Optimized Mode (TRT-LLM)

H100 SXM/NVLink/PCIE FP16

A100 SXM/NVLink/PCIE FP16

L40s PCIe FP16

L4

H20

L20

Other Ampere+ SKUs

Functional

Note on modes#

“Optimized Mode” indicates that the full TensorRT‑LLM optimized pipeline is used for best performance. “Functional” indicates the NIM runs end-to-end but may use fallback paths without certain optimizations; expect lower throughput.

Software#

  • Docker

  • NVIDIA Container Toolkit

  • CUDA Drivers (11.8+)

NGC#

  1. Create an NGC account and generate an NGC API key with NGC catalog access.

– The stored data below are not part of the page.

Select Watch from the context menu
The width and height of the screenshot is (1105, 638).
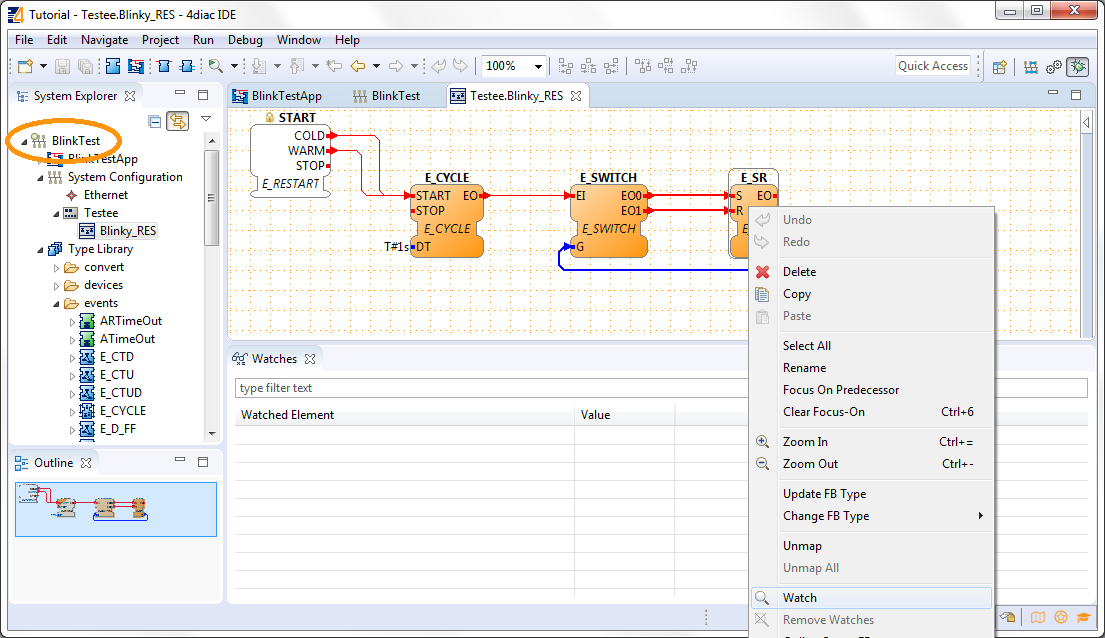799,598
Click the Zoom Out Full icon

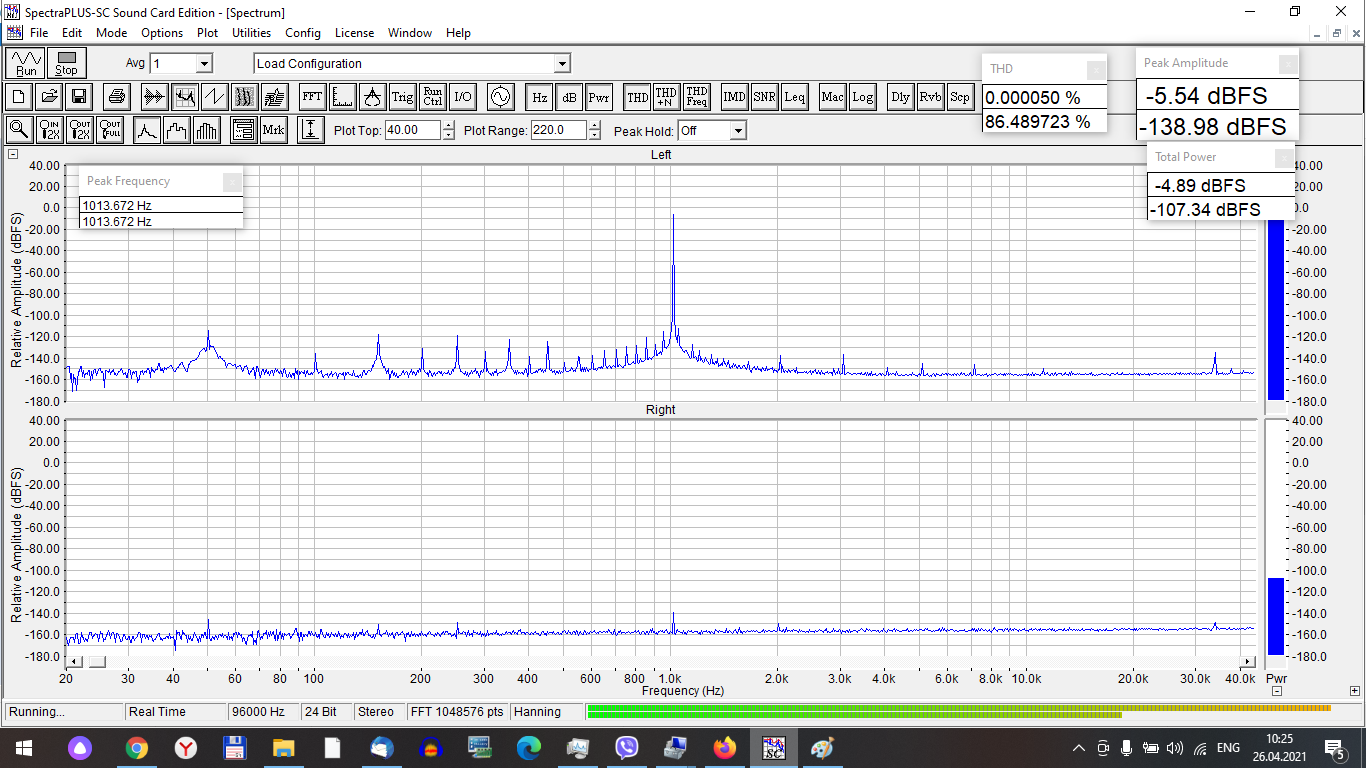[110, 130]
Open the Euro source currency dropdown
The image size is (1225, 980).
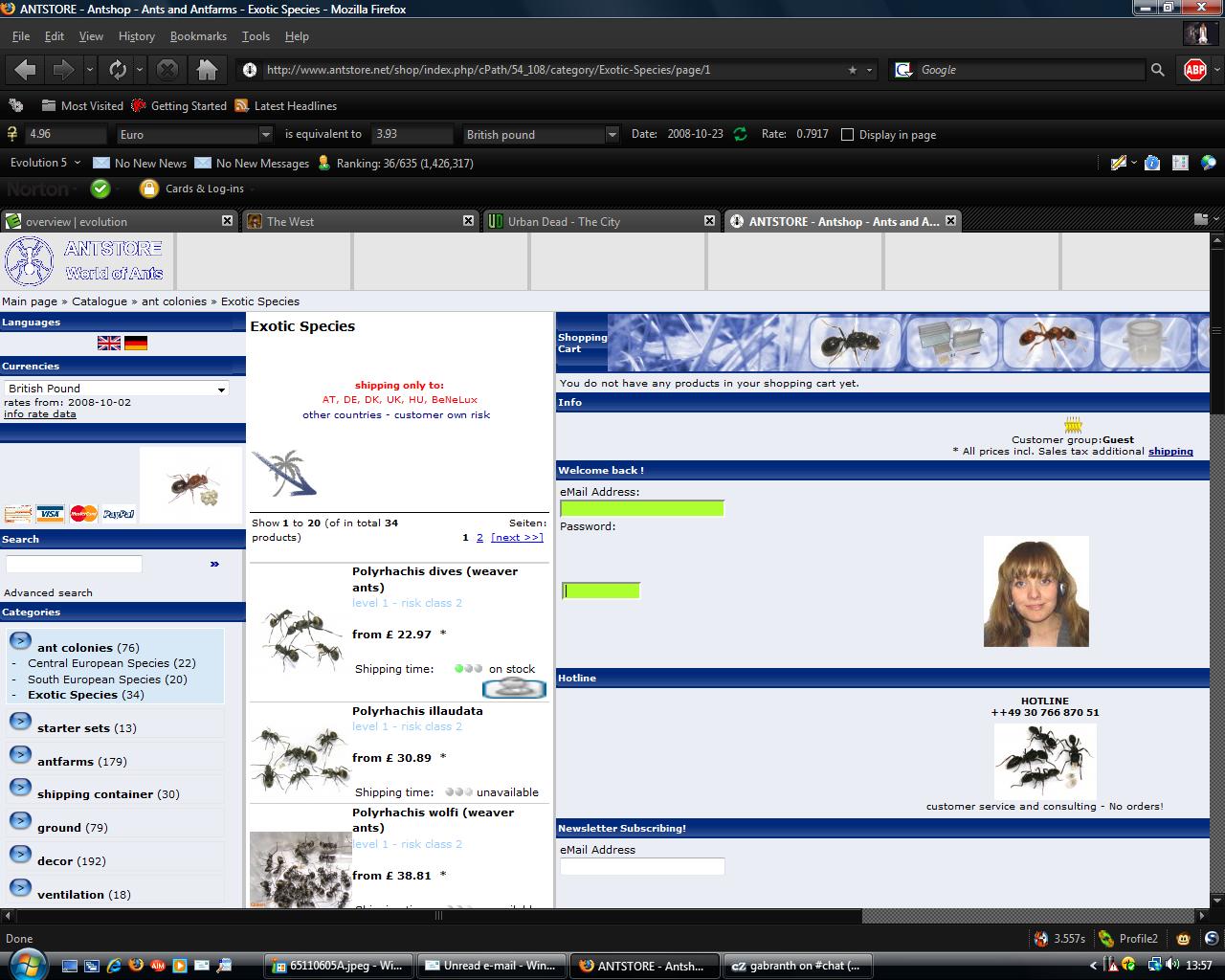tap(195, 135)
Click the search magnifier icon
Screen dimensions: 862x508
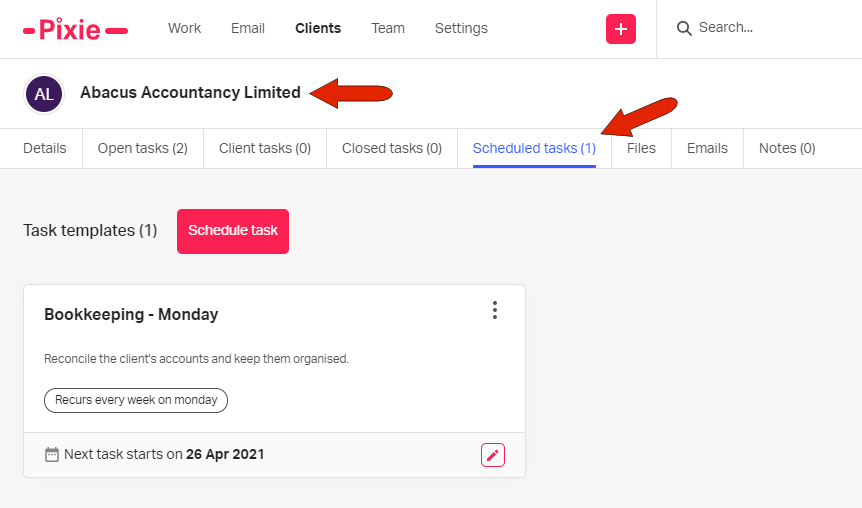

  2. Authenticate Docker to NGC:

    docker login nvcr.io
    
    Username: $oauthtoken
    
    Password: <NGC API key>
    
  3. Set your API key as an environment variable:

    export NGC_API_KEY=<your NGC API key>
    

Supported Formats#

  • Text: UTF-8 strings

  • Video Codecs: H.264, HEVC, AV1, VP8, VP9, VC1, MPEG4, MPEG2, and MPEG1

  • Video Submission Methods:

    • query request type: Base64-encoded data or presigned URLs

    • bulk_video request type: Presigned URLs only (base64 rejected)

  • Video Length: The recommended length is 15 seconds; the recommended maximum length is 1-2 minutes. No strict maximum is enforced by the NIM.

Disk and Cache Requirements#

  • On first run, the container will download model assets. Allow 5-10 GB of free disk space for cache and temporary decode buffers depending on variant and workload.

  • If you enable a host cache, ensure the directory has read/write permissions for the container user.